Im
New York Times Magazine berichtet James Verini, begleitet von erschütternden Bildern Paolo Pellegrins, aus dem zerstörten ukrainischen
Charkiw, wo die Absurdität der Geschichte den Ukrainern trotz aller Verzweiflung nicht entging: "So sehr Putin auch von der
Wiedergutmachung der Geschichte sprach, seine Truppen bombardierten ohne Rücksicht auf die Geschichte - ohne Rücksicht auf Russlands eigene Geschichte. Diese Heuchelei stand in den Gesprächen der Charkiwer über den Krieg immer im Hintergrund, wenn nicht im Vordergrund. Schlimmer als heuchlerisch, schlimmer als ironisch, wie sie betonten, war die Belagerung
sadomasochistisch. Selbstmörderisch. Russland behauptete, die Ukraine sei Russland, hat sich Russland mit der Invasion der Ukraine dann nicht selbst überfallen? Wollte es sich selbst umbringen? Was könnte man sonst daraus schließen? Den Russen war
ihr eigenes Leben ebenso gleichgültig wie das ihrer Opfer. Schauen Sie sich nur an, wie sie ihre Truppen behandelten: Sie schickten sie unausgebildet, unterernährt und ohne Kommando in die Schlacht und ließen ihre Leichen
auf dem Schlachtfeld verrotten - um 'von Hunden gefressen zu werden', wie es hieß."
Außerdem hat die
NYT ein ganzes Dossier der
Geschichte Haitis seit seiner Befreiung von der Sklaverei gewidmet. Mehrere Artikel behandeln die
Geschichte der Reparationen, die Haiti nach seiner - durch eigene Kräfte erfolgten! - Befreiung an Frankreich zahlen musste, die Banken
in Frankreich und
den USA, die Haiti auch nach Abbezahlung seiner "Schulden" aussaugten, und die
Forderungen nach Reparation, die zuletzt der ehemalige Staatspräsident
Jean-
Bertrand Aristide gestellt hatte - dessen Privatvermögen laut Wikipedia auf 40 Millionen Dollar geschätzt wird.
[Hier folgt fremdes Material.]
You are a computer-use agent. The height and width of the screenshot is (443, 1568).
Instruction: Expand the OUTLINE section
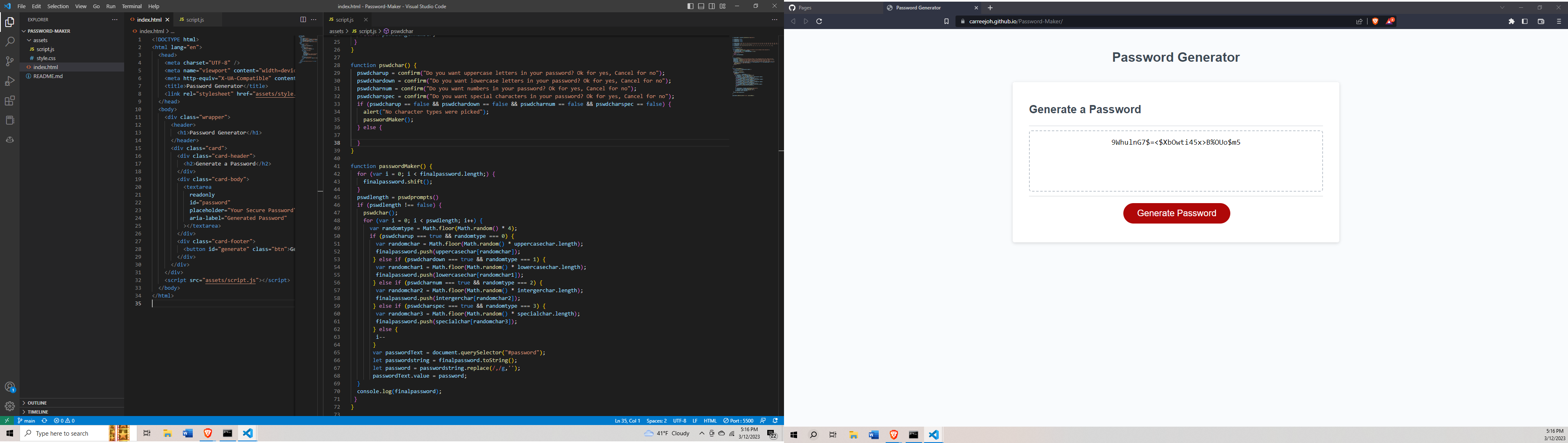pos(37,403)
Und eben das fehlt leider: ein Artikel, der auch die
Kollaboration und Korruption haitianischer Machthaber (die teilweise durchaus angerissen wird) beschreibt. Nicht um das Unrecht, das Haiti angetan wurde, zu relativieren. Sondern weil er verdeutlichen würde, dass in der Forderung nach Reparationen sehr ungemütliche Fallstricke lauern: Etwa die Frage, an wen diese ausgezahlt werden sollten. Dass Haiti aber schon im 19. Jahrhundert, direkt nach der Befreiung, unter Androhung von Gewalt von den Franzosen
buchstäblich ausgeblutet wurde, steht außer Frage, liest man den
ersten Artikel: "Es wird oft als 'Unabhängigkeitsschuld' bezeichnet. Aber das ist eine falsche Bezeichnung. Es war
ein Lösegeld. Der Betrag überstieg bei weitem die mageren Mittel Haitis. Allein die
erste Rate war etwa sechsmal so hoch wie das Einkommen der Regierung in jenem Jahr, basierend auf den offiziellen Einnahmen, die der haitianische Historiker aus dem 19. Jahrhundert, Beaubrun Ardouin, dokumentiert hat. Aber das war der Sinn der Sache und Teil des Plans. Der französische König hatte dem Baron einen zweiten Auftrag erteilt: Er sollte dafür sorgen, dass die ehemalige Kolonie
einen Kredit bei jungen französischen Banken aufnahm, um die Zahlungen zu leisten. Dies wurde als Haitis 'doppelte Schuld' bekannt - das Lösegeld und der Kredit, um es zu bezahlen - eine überwältigende Last, die das junge Pariser internationale Bankensystem ankurbelte und dazu beitrug, Haitis Weg in die Armut und Unterentwicklung zu zementieren. Den Aufzeichnungen Ardouins zufolge überstiegen allein
die Provisionen der Bankiers die Gesamteinnahmen der haitianischen Regierung in jenem Jahr. Und das war nur der Anfang. Die doppelte Verschuldung trug dazu bei, dass Haiti in einen
Schuldenkreislauf geriet, der das Land mehr als 100 Jahre lang lähmte, ihm einen Großteil seiner Einnahmen entzog und seine Fähigkeit beeinträchtigte, die für eine unabhängige Nation
unerlässlichen Institutionen und Infrastrukturen aufzubauen. Generationen, nachdem versklavte Menschen rebelliert und die erste freie schwarze Nation in Amerika gegründet hatten, wurden ihre Kinder gezwungen, für andere zu arbeiten, manchmal für wenig oder gar keinen Lohn, zuerst für die Franzosen, dann für die Amerikaner, dann für ihre eigenen Diktatoren."